Выбрать главу

И, наверное, стоит в праздничные дни, изобилующие, что поделаешь, так принято, торжественно-парадными мероприятиями и фанфарной риторикой, как-то напоминать о фронтовой реальности — ран, крови, невыносимого блиндажного и окопного быта, каменной усталости от маршей, от рытья траншей, потому что именно из нее, этой неприглядной, «неромантизированной» реальности, и выросла Победа.

Процитирую один давний, написанный в апреле 1944 года, а напечатанный у нас через тридцать пять лет очерк Константина Симонова.

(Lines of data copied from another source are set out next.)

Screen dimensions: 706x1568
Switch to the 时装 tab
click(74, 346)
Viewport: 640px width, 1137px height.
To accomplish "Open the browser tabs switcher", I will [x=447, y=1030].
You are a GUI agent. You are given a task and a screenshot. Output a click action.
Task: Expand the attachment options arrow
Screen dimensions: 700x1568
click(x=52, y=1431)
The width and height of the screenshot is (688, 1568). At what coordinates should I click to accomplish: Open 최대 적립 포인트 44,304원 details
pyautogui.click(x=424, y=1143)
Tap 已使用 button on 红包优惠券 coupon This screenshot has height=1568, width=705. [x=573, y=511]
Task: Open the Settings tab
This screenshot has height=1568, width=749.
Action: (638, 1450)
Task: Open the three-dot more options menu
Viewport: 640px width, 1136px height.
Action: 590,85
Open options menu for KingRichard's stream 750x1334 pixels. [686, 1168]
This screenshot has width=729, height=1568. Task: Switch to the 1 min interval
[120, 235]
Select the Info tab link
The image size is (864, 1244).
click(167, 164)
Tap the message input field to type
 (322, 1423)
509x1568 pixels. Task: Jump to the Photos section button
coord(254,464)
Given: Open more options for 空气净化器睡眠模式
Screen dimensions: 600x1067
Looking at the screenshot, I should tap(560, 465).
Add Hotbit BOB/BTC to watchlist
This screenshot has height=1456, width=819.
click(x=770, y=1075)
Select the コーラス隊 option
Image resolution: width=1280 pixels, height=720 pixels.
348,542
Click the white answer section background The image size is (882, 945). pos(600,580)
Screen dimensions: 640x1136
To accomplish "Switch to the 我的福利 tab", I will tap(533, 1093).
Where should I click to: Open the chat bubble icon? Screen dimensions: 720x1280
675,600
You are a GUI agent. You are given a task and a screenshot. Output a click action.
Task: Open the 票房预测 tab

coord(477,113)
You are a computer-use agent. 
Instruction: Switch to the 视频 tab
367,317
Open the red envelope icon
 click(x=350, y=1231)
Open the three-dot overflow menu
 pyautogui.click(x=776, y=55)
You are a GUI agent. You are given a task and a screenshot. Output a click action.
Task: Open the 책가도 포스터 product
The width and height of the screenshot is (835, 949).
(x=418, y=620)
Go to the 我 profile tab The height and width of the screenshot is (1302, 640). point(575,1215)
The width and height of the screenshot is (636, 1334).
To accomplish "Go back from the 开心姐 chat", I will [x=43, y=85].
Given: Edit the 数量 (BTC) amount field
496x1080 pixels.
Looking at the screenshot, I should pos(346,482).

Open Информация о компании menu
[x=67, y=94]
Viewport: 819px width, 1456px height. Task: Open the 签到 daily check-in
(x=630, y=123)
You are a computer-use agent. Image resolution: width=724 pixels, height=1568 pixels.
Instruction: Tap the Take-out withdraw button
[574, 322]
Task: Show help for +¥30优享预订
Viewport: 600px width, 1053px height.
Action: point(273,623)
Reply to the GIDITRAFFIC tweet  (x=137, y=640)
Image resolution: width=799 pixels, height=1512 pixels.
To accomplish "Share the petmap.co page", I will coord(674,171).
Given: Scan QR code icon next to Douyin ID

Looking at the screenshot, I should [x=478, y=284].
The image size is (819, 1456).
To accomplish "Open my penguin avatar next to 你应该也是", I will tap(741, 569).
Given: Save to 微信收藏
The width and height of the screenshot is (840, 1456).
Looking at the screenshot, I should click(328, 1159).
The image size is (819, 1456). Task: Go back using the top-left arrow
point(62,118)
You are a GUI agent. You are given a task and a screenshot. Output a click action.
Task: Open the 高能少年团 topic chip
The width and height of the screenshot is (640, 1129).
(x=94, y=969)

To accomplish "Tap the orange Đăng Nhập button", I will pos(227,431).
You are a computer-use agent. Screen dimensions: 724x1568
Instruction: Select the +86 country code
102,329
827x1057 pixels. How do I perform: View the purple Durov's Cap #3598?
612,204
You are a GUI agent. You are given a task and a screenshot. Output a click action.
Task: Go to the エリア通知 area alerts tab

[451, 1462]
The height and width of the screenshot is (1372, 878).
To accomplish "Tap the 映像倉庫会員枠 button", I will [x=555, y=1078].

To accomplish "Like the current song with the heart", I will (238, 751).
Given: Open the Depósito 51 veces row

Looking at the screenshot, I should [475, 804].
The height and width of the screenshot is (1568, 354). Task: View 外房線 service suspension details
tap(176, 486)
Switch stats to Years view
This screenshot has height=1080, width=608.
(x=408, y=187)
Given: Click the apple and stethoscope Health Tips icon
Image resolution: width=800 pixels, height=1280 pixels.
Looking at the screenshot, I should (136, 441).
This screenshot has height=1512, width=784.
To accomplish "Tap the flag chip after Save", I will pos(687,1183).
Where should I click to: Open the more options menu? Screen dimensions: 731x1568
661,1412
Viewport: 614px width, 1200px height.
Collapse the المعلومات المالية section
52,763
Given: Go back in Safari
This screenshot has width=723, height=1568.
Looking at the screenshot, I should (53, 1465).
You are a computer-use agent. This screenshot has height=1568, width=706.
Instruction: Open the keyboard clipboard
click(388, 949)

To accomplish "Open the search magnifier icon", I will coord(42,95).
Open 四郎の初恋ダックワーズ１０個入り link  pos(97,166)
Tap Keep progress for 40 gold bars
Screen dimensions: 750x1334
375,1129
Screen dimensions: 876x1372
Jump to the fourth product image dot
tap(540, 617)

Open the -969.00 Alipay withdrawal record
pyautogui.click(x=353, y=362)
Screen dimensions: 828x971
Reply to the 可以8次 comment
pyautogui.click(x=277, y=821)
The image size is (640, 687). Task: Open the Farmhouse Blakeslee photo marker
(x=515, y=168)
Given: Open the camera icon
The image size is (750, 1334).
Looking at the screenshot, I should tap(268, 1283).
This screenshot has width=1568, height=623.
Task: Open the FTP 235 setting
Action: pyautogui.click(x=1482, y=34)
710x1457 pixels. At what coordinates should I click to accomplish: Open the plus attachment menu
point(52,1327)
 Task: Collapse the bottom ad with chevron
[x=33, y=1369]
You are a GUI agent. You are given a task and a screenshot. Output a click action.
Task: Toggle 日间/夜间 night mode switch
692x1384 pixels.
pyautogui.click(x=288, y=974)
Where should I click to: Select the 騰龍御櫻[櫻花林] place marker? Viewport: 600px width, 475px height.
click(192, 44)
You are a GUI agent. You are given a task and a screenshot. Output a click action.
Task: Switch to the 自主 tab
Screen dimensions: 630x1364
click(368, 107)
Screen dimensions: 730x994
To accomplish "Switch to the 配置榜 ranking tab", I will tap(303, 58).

Хочу сразу же подчеркнуть, что речь в нем идет о времени нашего успешного наступления, а не о той трагической поре, когда «драпать» приходилось нам, и мы оставляли врагу одну за другой области, республики — гитлеровцы оказались на расстоянии пушечного выстрела от Москвы, взяли в смертельное блокадное кольцо Ленинград, видели Волгу в Сталинграде, прорвались на Кавказ. И не о том повествует автор очерка, что происходит в бою, что переживает пехотинец, поднимаясь под пулеметным огнем в атаку, или наводчик «сорокапятки» на открытой позиции, когда на него прет танк.

Речь идет всего-навсего о фронтовой дороге во время весенней распутицы. В популярной песне военных лет этому вполне заурядному явлению солдатской жизни посвящены были почти элегические строки: «Дует теплый ветер. Развезло дороги, и на Южном фронте оттепель опять. Тает снег в Ростове, тает в Таганроге, — эти дни когда-нибудь мы будем вспоминать». В действительности же это выглядело так:

«Как бы ни приходилось мокнуть, дрогнуть и чертыхаться на дорогах нашему брату — военному корреспонденту, — писал Симонов, — все его жалобы на то, что ему чаще приходится тащить машину на себе, чем ехать на ней, в конце концов просто смешны перед лицом того, что делает сейчас самый обыкновенный рядовой пехотинец, один из миллионов, идущих по этим дорогам, иногда совершая переходы по сорок километров в сутки. На шее у него автомат, за спиной полная выкладка. Он несет на себе все, что требуется солдату в пути. Человек проходит там, где не проходит машина, и в дополнение к тому, что он и без того нес на себе, несет на себе и то, что должно ехать. Он идет в условиях, приближающихся к жизни пещерного человека, порой по нескольку суток забывая о том, что такое огонь. Шинель уже месяц не высыхает на нем до конца. И он постоянно чувствует на плечах ее сырость. Во время марша ему часами негде отдохнуть — кругом такая грязь, что в ней можно только тонуть по колено. Он иногда по суткам не видит горячей пищи, ибо вслед за ним не могут пройти не только машины, но и лошади с кухней. У него нет табака, потому что табак тоже где-то застрял. На него каждые сутки в конденсированном виде сваливается такое количество испытаний, которые другому человеку не выпадут за всю его жизнь».

Цена победы — это у многих из нас, доживших до ее шестидесятилетия, и сегодня не зажило, не зарубцевалось. Честно выяснить ее требует от нас прежде всего скорбная память о наших товарищах, о наших однополчанах, которые лежат в земле сырой, и у нас, куда ни глянешь, от бывших западных границ СССР до Москвы, Воронежа, Сталинграда, Новороссийска, и не только у нас, но и «в пяти соседних странах зарыты наши трупы», — писал Борис Слуцкий. И мы, чудом недобитые, разве мы можем забыть, что не разделили их участь лишь в силу счастливо сложившихся обстоятельств.